EXTRAIT CHOISI
--*--

Les brèves

Andromaque

Nicole Gnesotto, créée le 03-12-2023

"Je vous recommande de courir à l’Odéon pour aller voir l’Andromaque de Racine mis en scène par Stéphane Braunschweig. On connaît tous l’histoire d’Andromaque, un nœud de vipères de passions et de violences phénoménales. Et la mise en scène est d’une épure et d’une sobriété remarquables. Le contraste entre les deux donne à entendre la charge exceptionnelle de ces magnifiques alexandrins. J’ai été absolument conquise. "




Monténégro : la mer de pierres

Philippe Meyer, créée le 03-12-2023

"Richard Werly, notre ami suisse dirige pour un éditeur belge, Nevicata une collection baptisée L’Âme des peuples. De courts volumes d’une centaine de pages qui traite aussi bien de pays, la Suisse, l’Australie, le Liban, l’Indonésie, l’Afghanistan, que des régions, la Crète, le Danube, la Provence ou des villes Grenoble et, dans sa dernière livraison, Venise. Je me suis attaché au livre consacré au Monténégro sous la plume affectueuse de Jean-Arnault Dérens. Dans mon imaginaire, le Monténégro était un pays proche de la Syldavie. C’est plutôt - et c’est ce qui le rend intéressant - un concentré de ce qui se passe à l’est de ce qui fut le rideau de fer. On y rencontre - c’est l’aspect syldave- un improbable roi qui ne règne pas quoique sa généalogie royale remonte en ligne directe à 1516. Il a étudié aux Beaux-arts à Paris où il vivait tranquille jusqu’à ce qu’il entreprenne son premier voyage dans le pays de ses ancêtres où les foules se sont pressées pour le prier de les aider à sortir du marasme où les avaient plongées la sortie de la Yougoslavie, puis la guerre des Balkans. Depuis, il s’emploie à éviter que le Monténégro ne tombe dans les mains de ceux, mafieux russes ou hommes d’affaires français, qui voudraient en faire une sorte de Monte-Carlo et la base de différents trafics. Ce n’est pas un petit travail que de construire un État dans un pays soumis à de pareilles pressions, sans compter les difficultés qui tiennent aux divisons entre orthodoxes, musulmans et catholiques. Dans cette entreprise, l’adhésion à l’Union européenne à laquelle le Monténégro est candidat joue un rôle non négligeable et, là aussi, le minuscule exemple monténégrin permet de bien voir ce que l’arrimage au continent européen représente comme bouclier et comme promesse."

--*--

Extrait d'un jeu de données
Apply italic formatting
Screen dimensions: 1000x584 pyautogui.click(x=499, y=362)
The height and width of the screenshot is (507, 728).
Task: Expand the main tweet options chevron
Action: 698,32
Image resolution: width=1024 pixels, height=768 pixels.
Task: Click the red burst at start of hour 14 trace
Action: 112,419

--*--

CONSIGNE
D'après les brèves, pourquoi la mise en scène d'Andromaque par Stéphane Braunschweig fait-elle si bien entendre la force des alexandrins ? Répondez en une à trois phrases. Ce matériel ne joue aucun rôle ici.

RÉSULTAT OBTENU
Cela vient du contraste entre l'histoire et la mise en scène. L'histoire est un nœud de vipères de passions et de violences énormes. La mise en scène est d'une grande épure et d'une grande sobriété.